Catherine Walker plays Sophia, a grieving mother who hires Joseph Solomon (Oram,) a modern day warlock or shaman, to help her speak to her dead child, or at least that is the pretense that she has given him. Each of them have trauma and issues that are initially unspoken, but are revealed in key moments. Solomon brings a great deal of pain and anger to the experience. They are isolated in a house (filmed in Northern Wales) that Sophia is renting and this key trope of folk horror is both essential and a great way to save funds by only having essentially one location to shoot. In fact, they left the house in the same state they found it, in disrepair and filthy, giving the cast additional motivation for their performances.
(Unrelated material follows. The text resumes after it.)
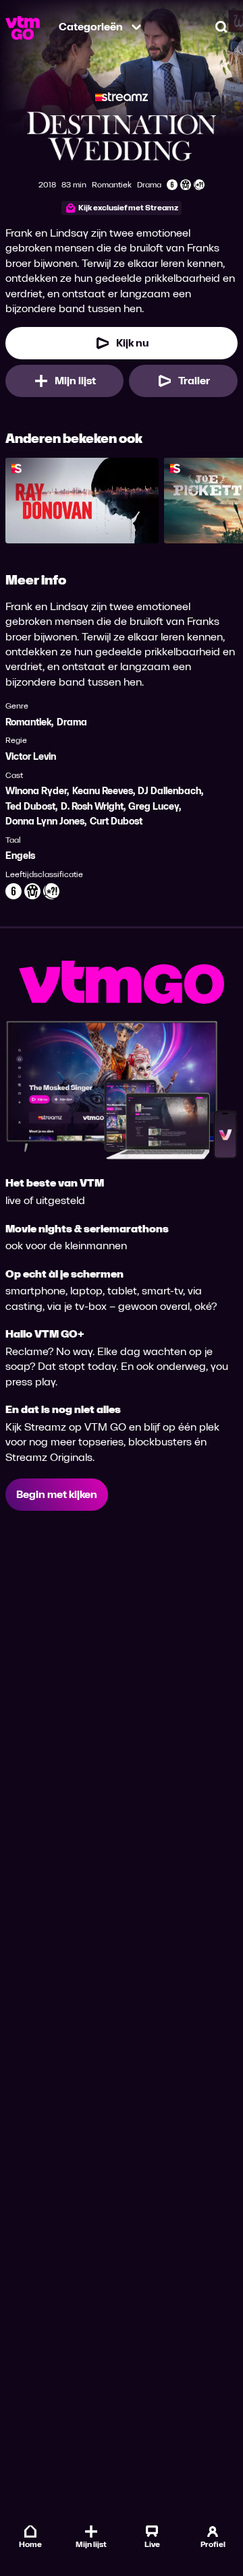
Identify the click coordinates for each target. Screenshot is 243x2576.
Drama (72, 722)
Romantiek (28, 722)
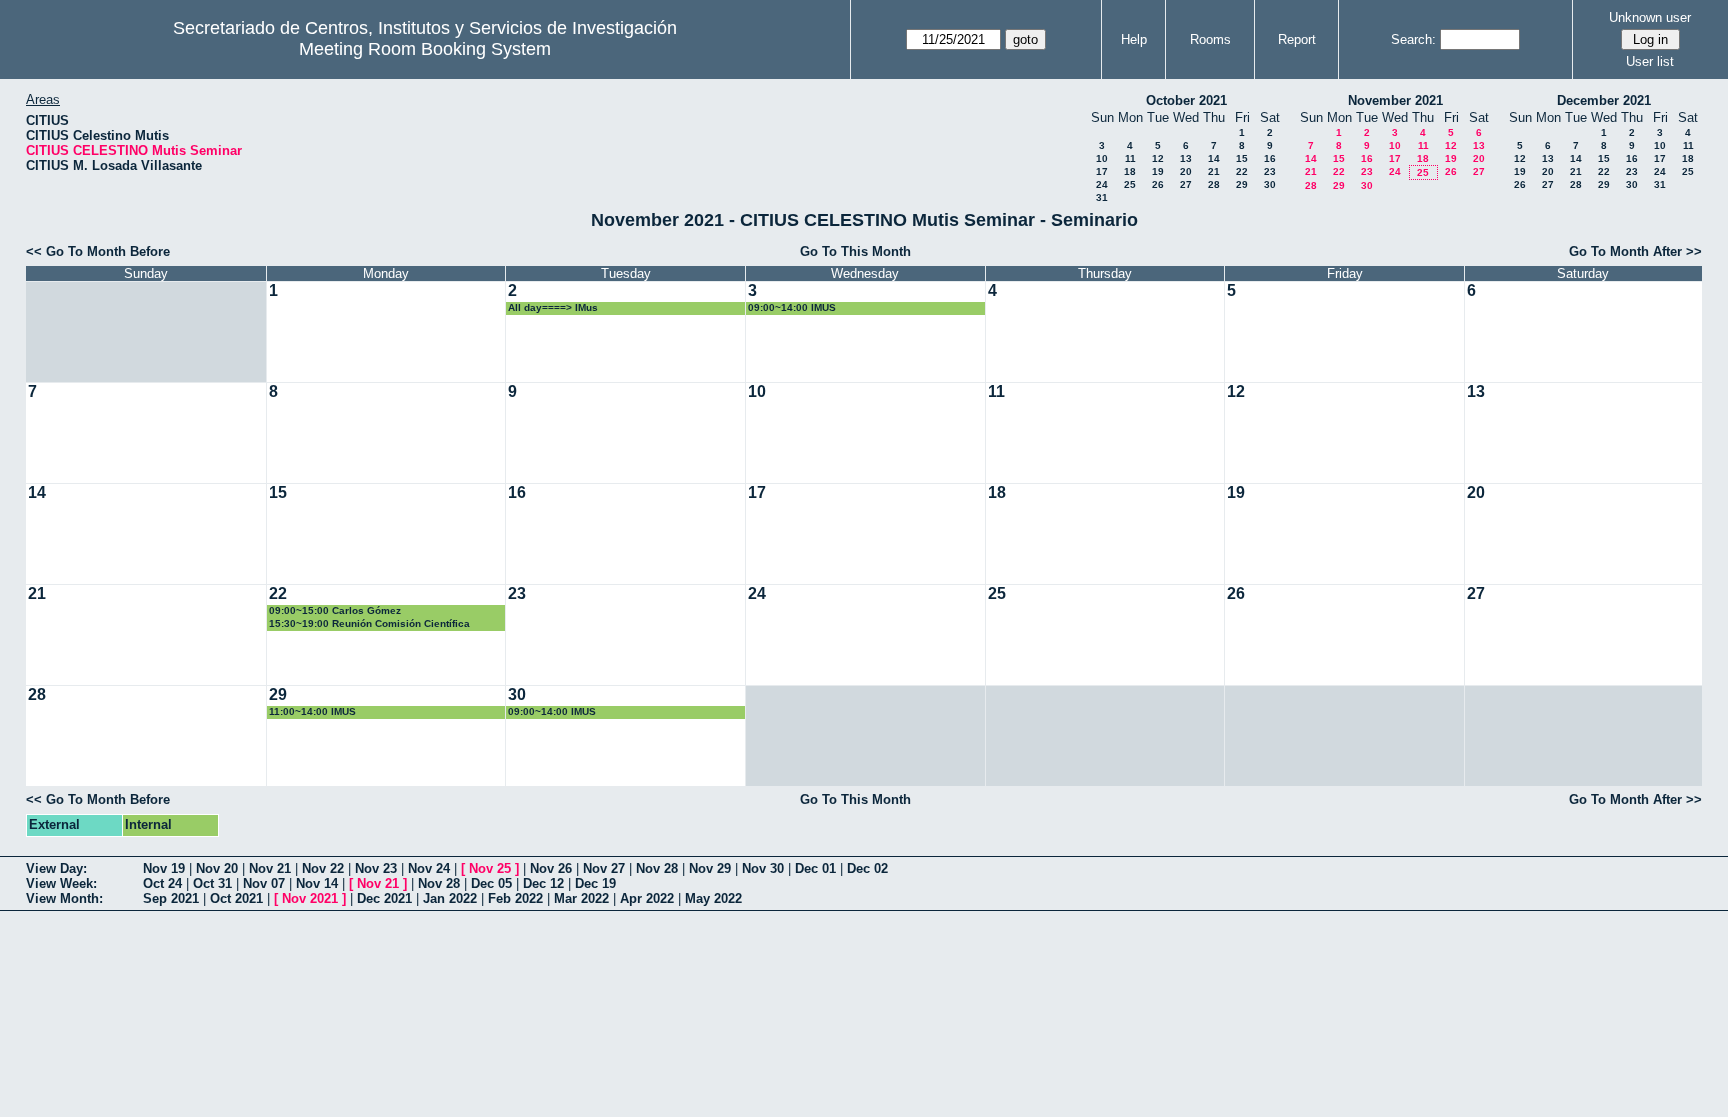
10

The film shows the mystical process of connecting to a Guardian Angel, based on the book of Abramelin. It shows them performing purifying rituals and other techniques, over the period of several months, effectively showing how this is a slow yet dangerous process. Gavin does a superb job of slowly building the tension and ratcheting the suspense up very slowly. Many films will have moments to give the audience some release. Here there is nothing but continued pressure until the very end. The film works on the premise of what it would be like to take a situation that normally would have been presented in the distant past, but here firmly places it in the current time frame. Solomon may have been an esteemed member of society in a different era, but today he is a bitter, angry, alcoholic trying to escape the world. Sophia is a woman unable to process her grief for her lost child, especially when it comes to forgiveness. Who is to blame for the tragedy? Put them together and you have a dangerous mix that Gavin uses to challenge the audience with expectations and emotions.
One distinguishing and unique aspect that the film examines is the concept of a Guardian Angel. This intersection of folk tale and Judeo-Christian ideas is presented in a novel and transcendental way. It begs the question of what you would do if you were actually to meet your Guardian Angel. What would you ask for?